Dadaku sesak mendengar omelanya. Air mataku terjatuh. Rasa ku
berhambur jadi 1. Haru, sedih, marah, kesal, kasihan,
simpati, dll.. Dari telpon alu menjawab 'iya', 'maaf'..
Lalu tertawa getir.
Iya.. Bapak
menelpon. Beliau marah kepada aku yang sudah lama tak bertandang ke
rumahnya. Seakan aku sudah melupakanya. Sebenarnya bukan aku tak ingin
menjenguk. Tapi aku sudah berkeluarga. Otomatis aku harus patug
terhadap suamiku.

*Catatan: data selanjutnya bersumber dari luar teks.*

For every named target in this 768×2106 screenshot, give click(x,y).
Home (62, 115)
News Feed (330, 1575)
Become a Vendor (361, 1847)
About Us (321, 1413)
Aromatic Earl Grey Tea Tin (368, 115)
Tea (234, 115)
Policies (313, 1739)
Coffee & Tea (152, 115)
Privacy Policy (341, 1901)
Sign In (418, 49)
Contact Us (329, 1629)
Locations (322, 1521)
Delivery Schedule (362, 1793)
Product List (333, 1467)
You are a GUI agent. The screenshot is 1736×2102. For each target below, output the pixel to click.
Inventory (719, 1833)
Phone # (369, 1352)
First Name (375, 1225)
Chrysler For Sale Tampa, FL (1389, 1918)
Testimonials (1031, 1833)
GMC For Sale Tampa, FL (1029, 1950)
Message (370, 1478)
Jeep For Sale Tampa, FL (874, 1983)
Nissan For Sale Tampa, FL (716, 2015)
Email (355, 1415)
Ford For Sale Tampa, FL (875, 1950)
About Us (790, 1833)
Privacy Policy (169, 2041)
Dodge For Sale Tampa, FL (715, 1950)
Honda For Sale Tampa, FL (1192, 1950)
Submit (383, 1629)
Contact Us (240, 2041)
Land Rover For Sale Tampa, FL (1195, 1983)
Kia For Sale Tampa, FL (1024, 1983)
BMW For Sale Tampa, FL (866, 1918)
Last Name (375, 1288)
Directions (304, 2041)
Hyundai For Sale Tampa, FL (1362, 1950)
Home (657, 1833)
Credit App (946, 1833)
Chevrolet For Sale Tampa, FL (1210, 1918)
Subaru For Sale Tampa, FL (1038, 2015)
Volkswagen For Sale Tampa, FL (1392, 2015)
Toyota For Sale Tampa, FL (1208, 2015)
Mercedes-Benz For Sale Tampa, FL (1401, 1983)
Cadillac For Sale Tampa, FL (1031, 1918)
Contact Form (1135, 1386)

Beliau bekerja sampai sore dan malam nya beliau
istirahat karena kecapek an. Pernah suamiku mengajak untuk menjenguk
bapak. Tapi aku bilang minggu depan. Karena sekarang dia haris
istirahat.
Tapi aku tak
menjelaskan itu kepada bapak. Aku tau watak ayahku yang keras dan egois.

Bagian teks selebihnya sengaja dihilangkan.